-- start of SUPPLIED MATERIAL --

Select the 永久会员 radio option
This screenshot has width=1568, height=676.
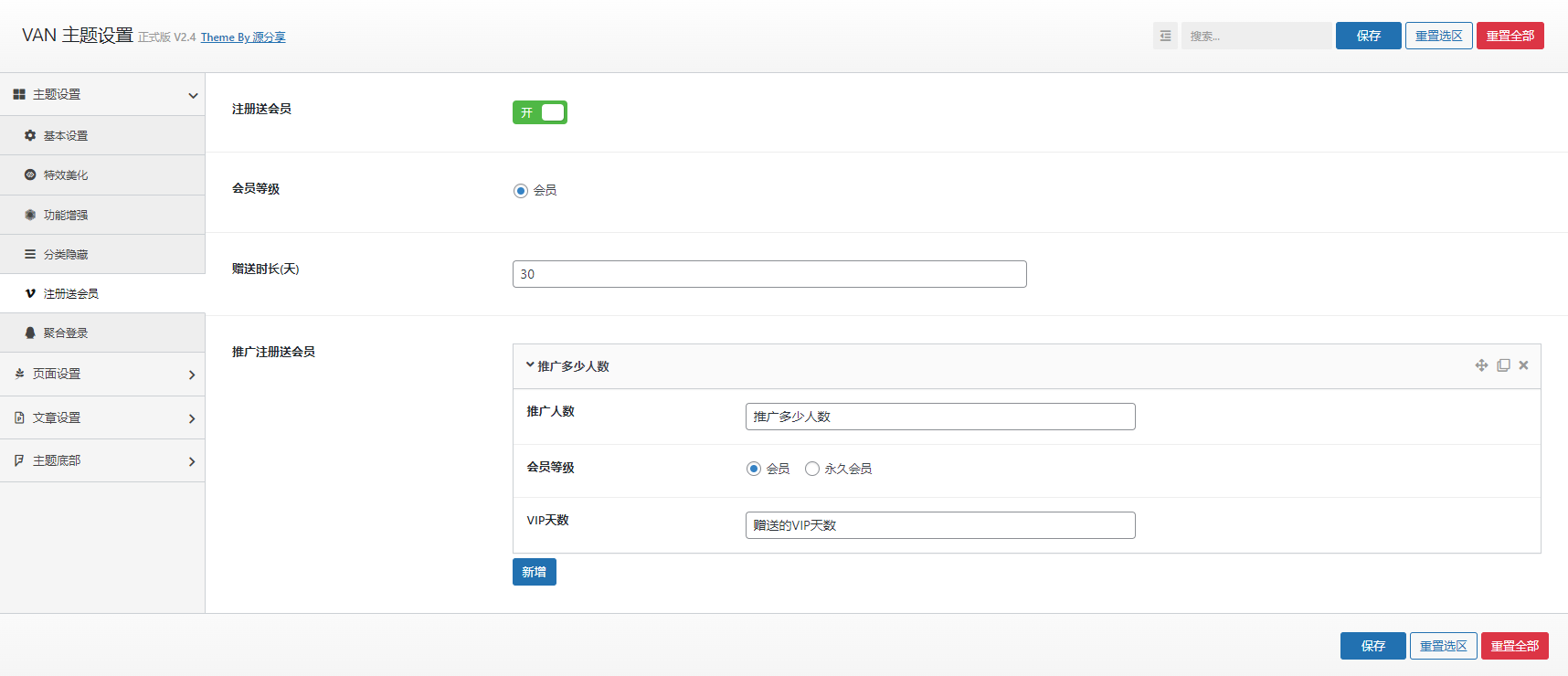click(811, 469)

-- end of SUPPLIED MATERIAL --
-- start of SUPPLIED MATERIAL --

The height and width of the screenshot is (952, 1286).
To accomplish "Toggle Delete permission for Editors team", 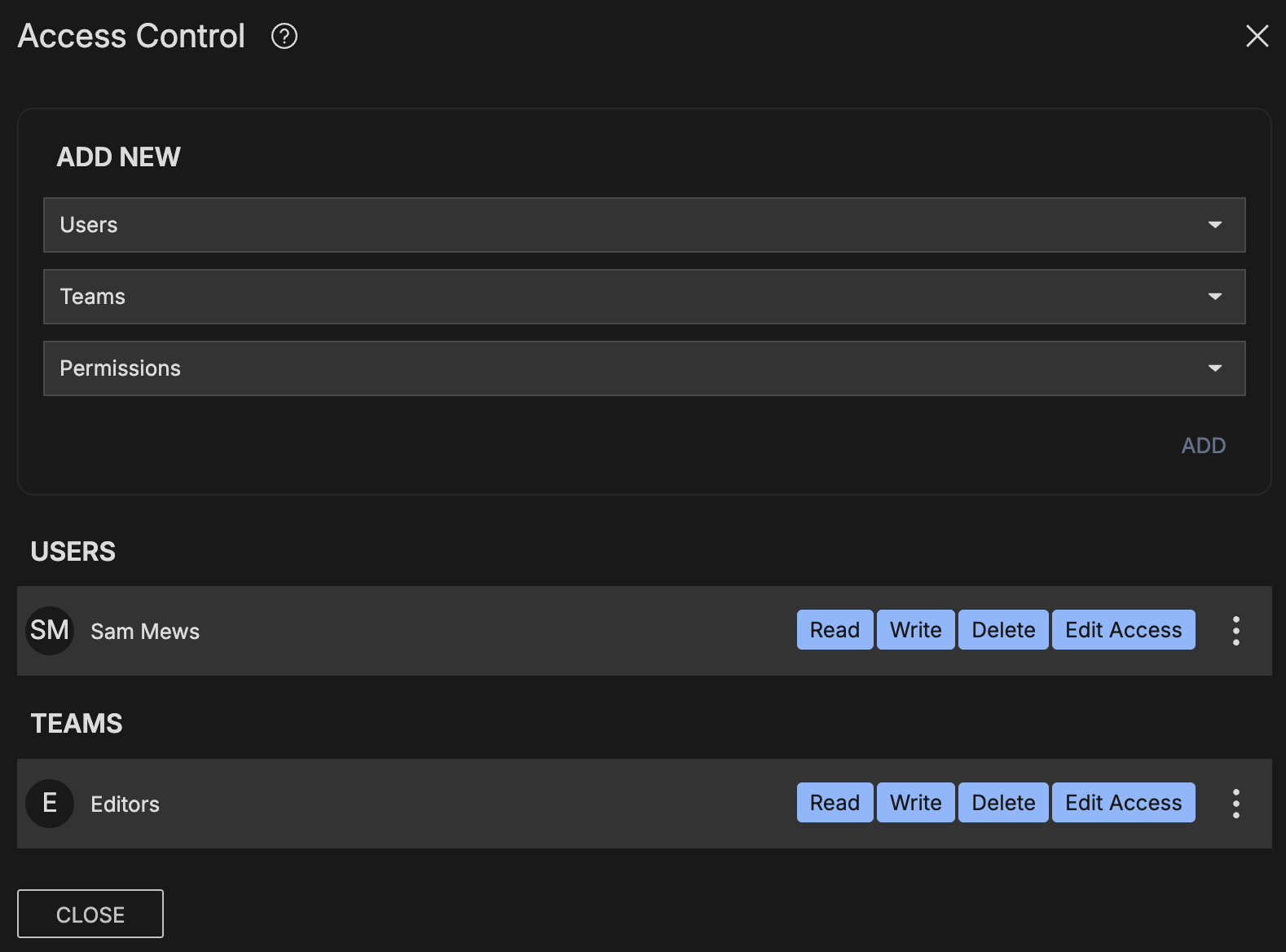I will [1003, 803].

-- end of SUPPLIED MATERIAL --

- [WHAT NEEDS TO BE DONE] Could you return, word for word, the rows starting with the line containing "Select the 永久会员 radio option" and going on through the line containing "click(811, 469)", with both of those lines included and nothing else, leaving the pictures out?

- [WRITTEN RESPONSE]
Select the 永久会员 radio option
This screenshot has width=1568, height=676.
click(811, 469)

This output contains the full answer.